I am currently building a Pin tool which detects uninitialized reads from Linux application, based on this blog post.
You can also see the author's code from the blog.
Since this one is for Windows, I tried to create a Linux-compatible one.
But when I execute my Pin tool with application, a segmentation fault occurs.
The weird one is that the fault occurs when a function is called(the fault occurs when the pin tool is calling the function taint_get
which is in the taint_define
function), not because of access of uninitialized heap pointer or such points of general segmentation fault.
The point of the segmentation fault looks like this:
VOID Instruction(INS ins, VOID *v)
{
Uninit_Instruction(ins, v);
}
void Uninit_Instruction(INS ins, void* v)
{
// check if the stack pointer is altered (i.e. memory is allocated on the
// stack by subtracting an immediate from the stack pointer)

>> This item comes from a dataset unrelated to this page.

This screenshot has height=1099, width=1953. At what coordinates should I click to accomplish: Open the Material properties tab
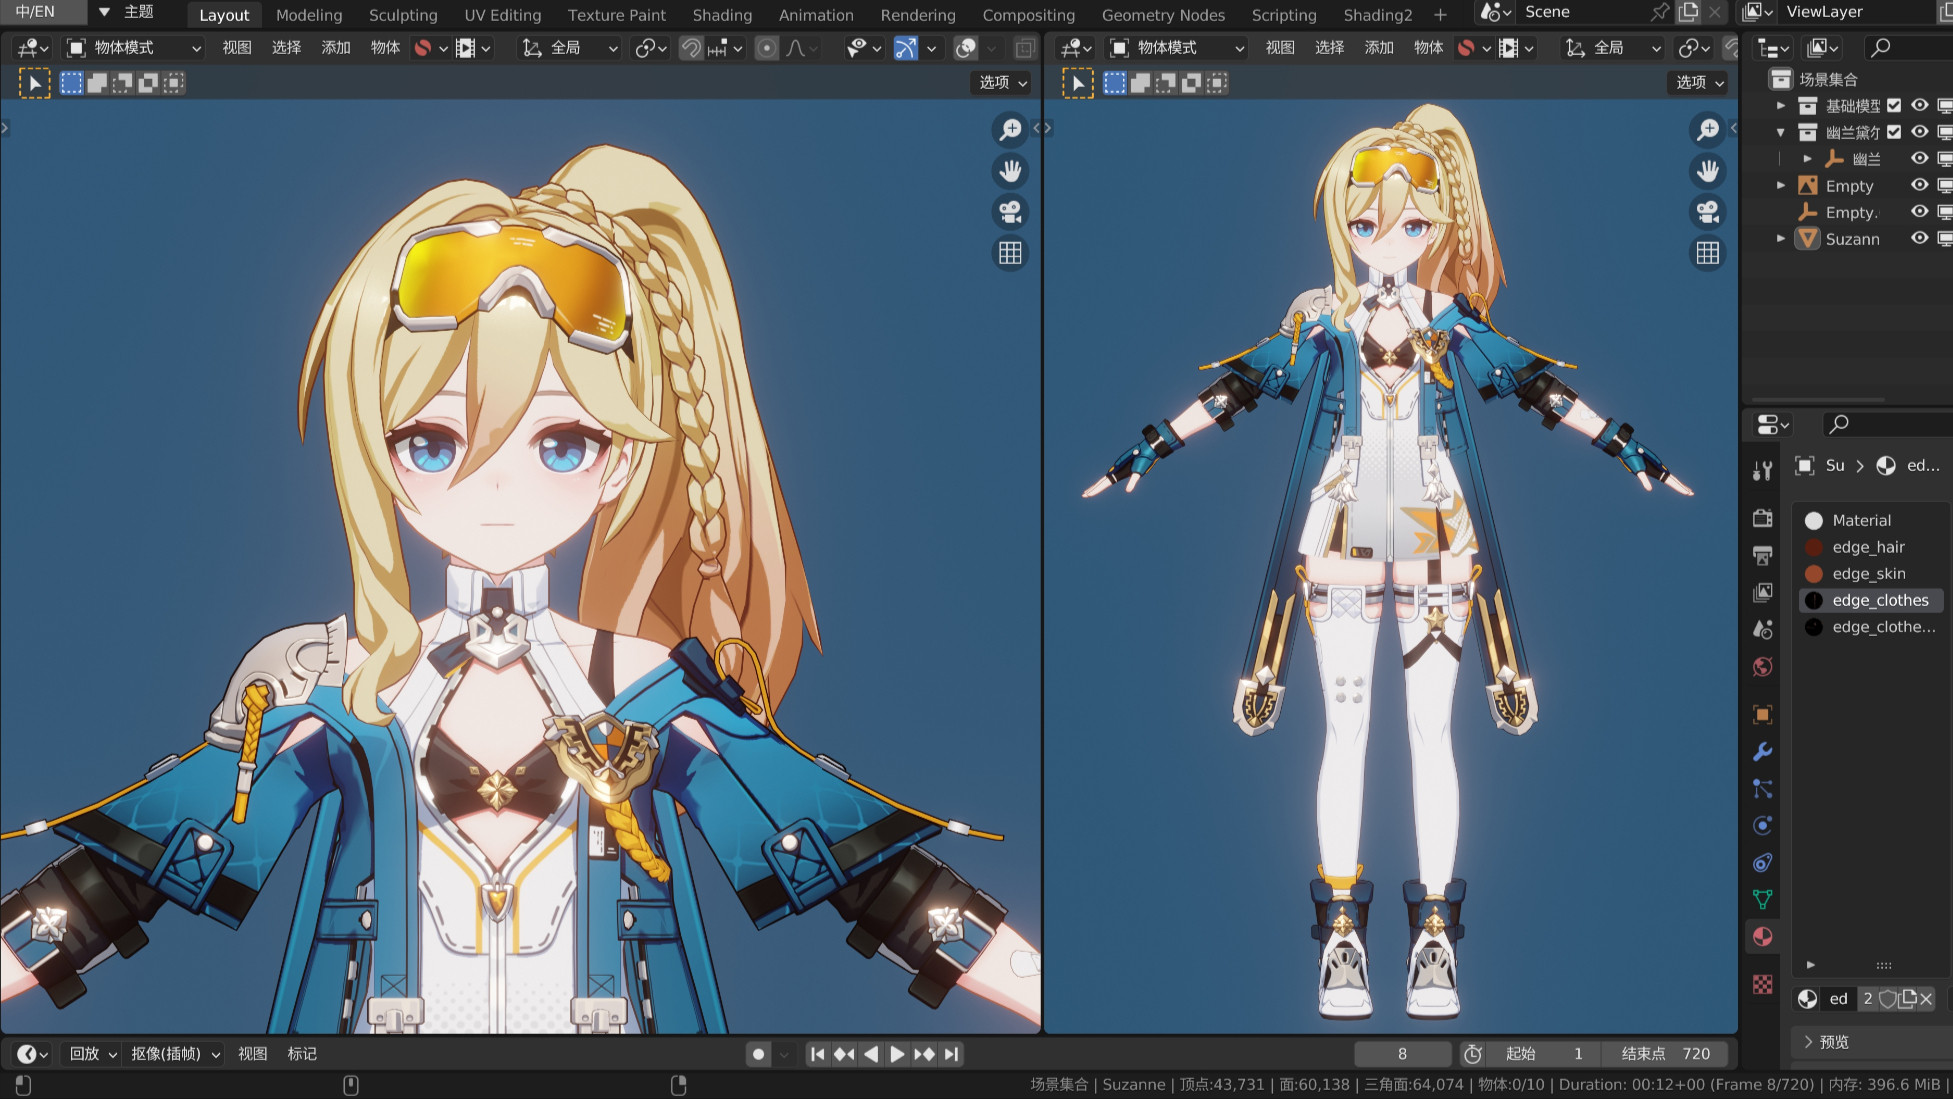click(1762, 937)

if(INS_Opcode(ins) == XED_ICLASS_SUB &&
INS_OperandReg(ins, 0) == REG_STACK_PTR &&
INS_OperandIsImmediate(ins, 1))
{
// insert call after, so we can pass the stack pointer directly
INS_InsertCall(ins, IPOINT_AFTER, (AFUNPTR)taint_undefined,
IARG_REG_VALUE,
REG_STACK_PTR,
IARG_ADDRINT, (UINT32) INS_OperandImmediate(ins, 1),
IARG_END);
}
UINT32 memOperands = INS_MemoryOperandCount(ins);
for (UINT32 memOp = 0; memOp < memOperands; memOp++)
{
if (INS_MemoryOperandIsRead(ins, memOp))
{
INS_InsertCall(ins, IPOINT_BEFORE, (AFUNPTR)taint_check,
IARG_INST_PTR,
IARG_MEMORYOP_EA, memOp,
IARG_MEMORYREAD_SIZE,
IARG_END);
}
if (INS_MemoryOperandIsWritten(ins, memOp))
{
INS_InsertCall(ins, IPOINT_BEFORE, (AFUNPTR)taint_define,
IARG_MEMORYOP_EA, memOp,
IARG_MEMORYWRITE_SIZE,
IARG_END);
}
}
}
The callback functions look like these:
// Taint this address as written
void taint_define(ADDRINT addr, UINT32 size)
{
// Debug purpose
TraceFile << "taint_define: " << addr << ", " << size << endl;
// taint the addresses as defined, pretty slow, but easiest to implement
for (UINT32 i = 0; i < size; i++)
{
//TraceFile << "taint_define_loop size: " << size << endl;
UINT32 *t = taint_get(addr + i);
TraceFile << "after taint_get" << endl;
UINT32 index = (addr + i) % 0x20000;
// define this bit
t[index / 32] |= 1 << (index % 32);
}
}
inline UINT32* taint_get(ADDRINT addr)
{
// Debug purpose
TraceFile << "taint_get: " << addr;
// allocate memory to taint these memory pages
if(taint[addr / 0x20000] == NULL) {
// we need an 16kb page to track 128k of memory
/*
taint[addr / 0x20000] = (UINT32 *) W::VirtualAlloc(NULL, 0x20000 / 8,
MEM_COMMIT | MEM_RESERVE, PAGE_READWRITE);
*/
taint[addr / 0x20000] = (UINT32*)malloc(0x20000/8);
}
return taint[addr / 0x20000];
}
The output looks like this:
C:Tool (or Pin) caused signal 11 at PC 0x7fcf475e08a4
segmentation fault (core dumped)
and the log is here.
Watched Image count: 0x1
WatchedImage: unread_3vars
Uninit_Image
Uninit_Image
Thread start
taint_define: 0x7fff06930d58, 0x8
I'm currently working on Fedora core 17 x86-64, gcc 4.7.2, and Pin 2.12-58423.